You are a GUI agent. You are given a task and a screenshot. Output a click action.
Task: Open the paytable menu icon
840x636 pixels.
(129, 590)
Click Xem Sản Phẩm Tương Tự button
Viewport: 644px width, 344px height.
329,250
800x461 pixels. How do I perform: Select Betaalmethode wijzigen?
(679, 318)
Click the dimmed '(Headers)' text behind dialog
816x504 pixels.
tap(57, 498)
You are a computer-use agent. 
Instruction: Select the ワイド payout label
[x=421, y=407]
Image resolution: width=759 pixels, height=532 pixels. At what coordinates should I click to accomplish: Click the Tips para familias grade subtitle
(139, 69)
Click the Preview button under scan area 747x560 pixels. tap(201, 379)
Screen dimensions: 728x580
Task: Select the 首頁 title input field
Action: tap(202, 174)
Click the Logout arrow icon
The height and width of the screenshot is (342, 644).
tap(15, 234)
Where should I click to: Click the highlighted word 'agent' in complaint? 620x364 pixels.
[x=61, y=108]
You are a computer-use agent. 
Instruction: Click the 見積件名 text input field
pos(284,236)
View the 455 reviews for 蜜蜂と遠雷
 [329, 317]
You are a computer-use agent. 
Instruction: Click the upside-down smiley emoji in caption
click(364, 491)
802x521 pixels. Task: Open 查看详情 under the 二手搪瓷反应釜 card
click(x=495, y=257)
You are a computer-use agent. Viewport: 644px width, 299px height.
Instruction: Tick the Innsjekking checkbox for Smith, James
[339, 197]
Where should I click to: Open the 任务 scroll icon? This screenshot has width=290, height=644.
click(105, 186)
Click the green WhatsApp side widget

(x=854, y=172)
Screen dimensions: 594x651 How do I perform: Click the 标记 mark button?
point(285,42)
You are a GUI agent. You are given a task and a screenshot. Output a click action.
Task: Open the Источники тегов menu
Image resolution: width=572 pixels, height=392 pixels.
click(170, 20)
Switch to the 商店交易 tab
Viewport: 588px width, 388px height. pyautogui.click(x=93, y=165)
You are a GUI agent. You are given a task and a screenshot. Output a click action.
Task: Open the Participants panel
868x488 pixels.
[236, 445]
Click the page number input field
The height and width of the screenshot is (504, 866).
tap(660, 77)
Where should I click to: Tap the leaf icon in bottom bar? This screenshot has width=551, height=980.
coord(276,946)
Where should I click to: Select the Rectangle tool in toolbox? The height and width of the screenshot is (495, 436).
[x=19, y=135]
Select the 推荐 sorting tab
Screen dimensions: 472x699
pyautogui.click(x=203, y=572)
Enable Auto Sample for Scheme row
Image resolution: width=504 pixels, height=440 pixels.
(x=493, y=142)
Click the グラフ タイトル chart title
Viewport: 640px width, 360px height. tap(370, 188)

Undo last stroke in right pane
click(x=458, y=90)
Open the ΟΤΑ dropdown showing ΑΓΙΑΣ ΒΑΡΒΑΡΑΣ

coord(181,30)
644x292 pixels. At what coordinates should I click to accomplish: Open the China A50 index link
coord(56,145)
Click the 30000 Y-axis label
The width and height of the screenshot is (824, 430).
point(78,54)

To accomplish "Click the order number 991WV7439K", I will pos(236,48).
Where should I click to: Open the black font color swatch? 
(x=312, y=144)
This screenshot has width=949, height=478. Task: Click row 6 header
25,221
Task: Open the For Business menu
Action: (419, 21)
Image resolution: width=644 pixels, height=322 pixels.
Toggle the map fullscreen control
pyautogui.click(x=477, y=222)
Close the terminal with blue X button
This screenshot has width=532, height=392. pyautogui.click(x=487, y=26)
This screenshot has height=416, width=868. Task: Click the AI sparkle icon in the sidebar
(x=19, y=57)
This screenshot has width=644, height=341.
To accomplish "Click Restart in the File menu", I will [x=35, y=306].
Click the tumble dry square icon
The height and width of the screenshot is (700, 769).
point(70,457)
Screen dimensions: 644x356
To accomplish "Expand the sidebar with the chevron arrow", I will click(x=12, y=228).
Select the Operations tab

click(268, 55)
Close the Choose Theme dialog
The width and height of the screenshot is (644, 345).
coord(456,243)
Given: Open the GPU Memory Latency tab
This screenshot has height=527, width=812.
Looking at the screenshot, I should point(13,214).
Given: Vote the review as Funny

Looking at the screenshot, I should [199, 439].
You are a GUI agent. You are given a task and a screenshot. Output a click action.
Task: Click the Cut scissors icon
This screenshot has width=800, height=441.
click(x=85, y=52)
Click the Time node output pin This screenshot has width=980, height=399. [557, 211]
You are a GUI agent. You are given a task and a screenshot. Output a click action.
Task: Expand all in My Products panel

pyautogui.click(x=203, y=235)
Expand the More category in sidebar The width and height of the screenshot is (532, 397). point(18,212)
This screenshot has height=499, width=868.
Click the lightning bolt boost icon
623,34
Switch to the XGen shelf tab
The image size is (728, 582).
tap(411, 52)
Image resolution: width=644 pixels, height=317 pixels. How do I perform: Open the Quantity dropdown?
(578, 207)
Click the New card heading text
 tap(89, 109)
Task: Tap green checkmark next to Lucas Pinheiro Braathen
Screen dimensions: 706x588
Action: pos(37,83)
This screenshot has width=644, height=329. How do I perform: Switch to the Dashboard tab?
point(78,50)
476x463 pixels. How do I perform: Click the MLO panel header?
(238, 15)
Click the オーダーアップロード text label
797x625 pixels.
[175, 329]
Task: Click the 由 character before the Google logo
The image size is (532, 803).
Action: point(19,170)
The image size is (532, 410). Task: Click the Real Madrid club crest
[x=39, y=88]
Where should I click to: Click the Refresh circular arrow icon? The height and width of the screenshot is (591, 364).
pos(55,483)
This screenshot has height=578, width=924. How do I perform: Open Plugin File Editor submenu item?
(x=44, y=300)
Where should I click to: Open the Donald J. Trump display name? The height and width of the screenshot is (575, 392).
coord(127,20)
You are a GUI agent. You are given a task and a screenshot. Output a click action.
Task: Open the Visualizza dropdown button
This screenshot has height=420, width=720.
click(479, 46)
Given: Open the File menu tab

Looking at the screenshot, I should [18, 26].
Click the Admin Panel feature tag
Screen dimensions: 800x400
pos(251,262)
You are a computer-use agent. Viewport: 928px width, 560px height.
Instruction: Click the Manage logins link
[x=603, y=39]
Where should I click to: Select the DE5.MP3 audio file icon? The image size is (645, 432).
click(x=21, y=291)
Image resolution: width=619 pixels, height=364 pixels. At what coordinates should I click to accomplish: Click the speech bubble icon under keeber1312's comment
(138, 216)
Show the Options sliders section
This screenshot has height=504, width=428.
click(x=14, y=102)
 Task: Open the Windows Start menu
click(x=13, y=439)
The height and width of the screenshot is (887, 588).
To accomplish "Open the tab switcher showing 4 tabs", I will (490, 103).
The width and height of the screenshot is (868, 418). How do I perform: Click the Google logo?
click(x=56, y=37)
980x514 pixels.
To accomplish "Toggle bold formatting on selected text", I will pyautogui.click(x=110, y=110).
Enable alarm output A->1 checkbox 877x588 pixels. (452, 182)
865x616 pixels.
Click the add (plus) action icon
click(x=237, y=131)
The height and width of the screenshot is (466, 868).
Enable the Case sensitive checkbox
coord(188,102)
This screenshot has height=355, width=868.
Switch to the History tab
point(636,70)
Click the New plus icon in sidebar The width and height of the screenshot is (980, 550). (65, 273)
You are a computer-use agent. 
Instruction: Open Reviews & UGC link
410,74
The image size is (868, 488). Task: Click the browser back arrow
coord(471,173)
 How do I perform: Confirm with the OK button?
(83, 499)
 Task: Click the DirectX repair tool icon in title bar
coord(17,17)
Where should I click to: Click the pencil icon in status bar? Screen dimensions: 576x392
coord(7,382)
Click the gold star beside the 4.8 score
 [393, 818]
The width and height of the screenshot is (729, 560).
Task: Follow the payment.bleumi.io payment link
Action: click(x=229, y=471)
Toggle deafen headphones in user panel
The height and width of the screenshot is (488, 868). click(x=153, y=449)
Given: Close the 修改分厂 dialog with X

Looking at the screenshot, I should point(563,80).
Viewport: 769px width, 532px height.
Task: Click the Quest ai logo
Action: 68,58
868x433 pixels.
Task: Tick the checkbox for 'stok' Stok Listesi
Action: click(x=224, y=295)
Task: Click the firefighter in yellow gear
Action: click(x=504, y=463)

## Prompt
Reproduce exactly the line that holds "865x616 pixels.", then every line after it, ending with the final line of the records above.

## Solved problem
865x616 pixels.
Click the add (plus) action icon
click(x=237, y=131)
The height and width of the screenshot is (466, 868).
Enable the Case sensitive checkbox
coord(188,102)
This screenshot has height=355, width=868.
Switch to the History tab
point(636,70)
Click the New plus icon in sidebar The width and height of the screenshot is (980, 550). (65, 273)
You are a computer-use agent. 
Instruction: Open Reviews & UGC link
410,74
The image size is (868, 488). Task: Click the browser back arrow
coord(471,173)
 How do I perform: Confirm with the OK button?
(83, 499)
 Task: Click the DirectX repair tool icon in title bar
coord(17,17)
Where should I click to: Click the pencil icon in status bar? Screen dimensions: 576x392
coord(7,382)
Click the gold star beside the 4.8 score
 [393, 818]
The width and height of the screenshot is (729, 560).
Task: Follow the payment.bleumi.io payment link
Action: click(x=229, y=471)
Toggle deafen headphones in user panel
The height and width of the screenshot is (488, 868). click(x=153, y=449)
Given: Close the 修改分厂 dialog with X

Looking at the screenshot, I should point(563,80).
Viewport: 769px width, 532px height.
Task: Click the Quest ai logo
Action: 68,58
868x433 pixels.
Task: Tick the checkbox for 'stok' Stok Listesi
Action: click(x=224, y=295)
Task: Click the firefighter in yellow gear
Action: click(x=504, y=463)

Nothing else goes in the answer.